2008 novel by Selçuk Altun

Many and Many a Year Ago (Turkish title: Senelerce Senelerce Evveldi) is a 2008 novel by Turkish writer Selçuk Altun republished in 2009 by Telegram Books in English language translation by Clifford and Selhan Endres.

== Plot ==
The novel tells the story of Kemal, a convalescing Turkish fighter pilot, who, after his friend mysteriously disappears, is left with a generous allowance and the use of his large house in Istanbul’s Taksim district.

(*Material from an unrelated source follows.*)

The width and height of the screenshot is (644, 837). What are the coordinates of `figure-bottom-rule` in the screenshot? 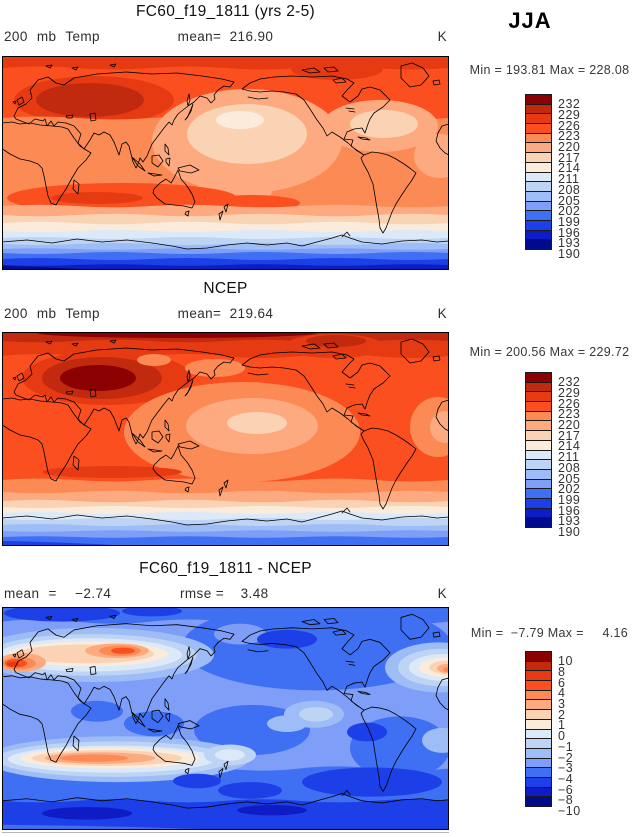 It's located at (226, 832).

Kemal subsequently embarks on a mysterious mission following in the fictitious footsteps of American writer Edgar Allan Poe from Istanbul to Buenos Aires, and eventually to the Edgar Allan Poe museum in Boston where he decides to enter a writing competition with a novel called Many and Many a Year Ago.

This novel is, according to the author, “a literary thriller like my other novels,” but, “can also be regarded an ‘experimental mystery’ book,” as it, “also includes eight short stories that overlap with the novel's plot,” “told with an outlook similar to that of Scheherazade, the narrator of One Thousand and One Nights.” “It is part literature and part travel book, a little bit of Paul Auster and Bruce Chatwin,” he states, “what I tried to do was imagine what the life of a post-modern, well-off Poe would have been like.” “Now, I can only wonder what Americans, should they get the chance to read it, will think of my Turkish interpretation of this American master.”

== Publishing history ==
Telegram Books opted to translate and publish this novel following the commercial and critical success of the publication of Altun’s self-financed English language translation of his previous novel Songs My Mother Never Taught Me.

This is a novel that proceeds under the shadow of Edgar Allan Poe,” the author told Today's Zaman, “I started writing “Many and Many a Year Ago” in 2006, and it was published in Turkey in early 2008. I later noticed that 2009 was Poe's bicentennial. So actually, it neither had an effect on my decision to write this book, nor on its plot.” “It was sort of like its destiny that it's being introduced in the Anglo-American literary world in 2009, which is Poe's bicentennial.” “I hadn’t planned it this way, but it’s very gratifying,” he says.

“I take a lot of inspiration from Poe. While working on this book, I went to Poe’s graveside myself and I honestly believe he helped me with it.” “While I was walking rather hesitantly toward Poe's tomb in Baltimore, I had an ultra-interesting experience: It was at that very moment that I resolved the novel's finale in my head. I think that [moment] was an ultra surprising climax. Later I felt as though Poe was watching me allusively from his photograph on his headstone.”

== Reception ==
“I doubt whether such a book will receive much attention in the Anglo-American book industry,” the author told Today's Zaman, “But I would be happy if it does not go unnoticed. Usually my foremost concern is the risk of my publisher losing money because of me. But as far as I can see from the first orders in the UK, it seems I will not be putting a burden on my publisher.”